De mi personal encuentro con Los Estados Unidos

Vicente Morín Aguado

Los que están cerca de entrar a la Sección de Intereses.  Foto: andes.info.ec
Los que están cerca de entrar a la Sección de Intereses. Foto: andes.info.ec

HAVANA TIMES — Nunca imaginé que varias horas en el “parque de las lágrimas”, cercano a la Sección de Intereses de los Estados Unidos en La Habana (SINA), serían tanto como un semestre de historia de Cuba.

No existe otro lugar en nuestro país donde diariamente se reúnan cientos de personas, sin previa convocatoria política, lejos de cualquier distinción clasista, edad, sexo, profesión, matices de la piel o cualquier otro detalle distinguible entre los seres humanos, juntos por el único afán de obtener una VISA que les permita cruzar la calurosa Corriente del Golfo.

Para mi bastó con el aviso automático del Departamento de Estado de los EE.UU, recibido a través del correo electrónico, resultado de una previa invitación a la XXIV Conferencia anual de la Asociación para el Estudio de la Economía Cubana (ASCE), de acuerdo a sus siglas en inglés.

En casa no sabían si felicitarme por tan grata e inesperada noticia, dados los más de 300 dólares iniciales involucrados en una operación de final incierto, pero Cuba es Cuba, tratándose de emergencias como esta, siempre hay “milagros” frente a la puerta.
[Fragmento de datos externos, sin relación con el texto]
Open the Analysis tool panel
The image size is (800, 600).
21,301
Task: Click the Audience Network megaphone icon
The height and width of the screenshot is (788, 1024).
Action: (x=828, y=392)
Primero gastamos los pocos ahorros, después hubo un préstamo generoso, además de otro adelanto sobre posibles beneficios a mi regreso de Miami. Yo viajaba al “Yuma”, la tierra prometida.

La noche anterior a la entrevista consular dormí muy poco, asediado por los consejos del círculo familiar íntimo: “Habla poco, no digas mentiras porque estos gringos se la saben todas”. No faltaron las velas encendidas, los conjuros contra algún que otro envidioso del barrio y el santiguado de una santera.

Al amanecer era uno más en la multitud del parque junto a la funeraria de Calzada y K, tranquilo ante lo inevitable, dispuestos a llorar de emoción o de pena en dependencia de la respuesta de ese día.

Cola en el parque en frente la Sección de Intereses de EE.UU.  Foto: voanews.com
Cola en el parque en frente la Sección de Intereses de EE.UU. Foto: voanews.com

El vecindario vive al tanto y a expensas de los allí congregados y sus necesidades: hay abogados, escribamos doctos en llenar cualquier formulario, fotógrafos, entrenadores sapientes en cuestiones de entrevistas, vendedores de sobres transparentes y, no faltan los múltiples servicios gastronómicos. Todo gira alrededor del planeta SINA.

El torbellino atómico somos los esperanzados solicitantes de visas, algo así como neutrones desencadenados de un reactor nuclear, refrigerados por los agentes del orden, junto a los empleados cubanos del servicio consular norteamericano, evitando cualquier posible explosión.

El “parque de las lágrimas” reúne tantas historias como personas, es la noticia eternamente soslayada, sin embargo, la mejor o peor para decenas de miles de cubanos cada año.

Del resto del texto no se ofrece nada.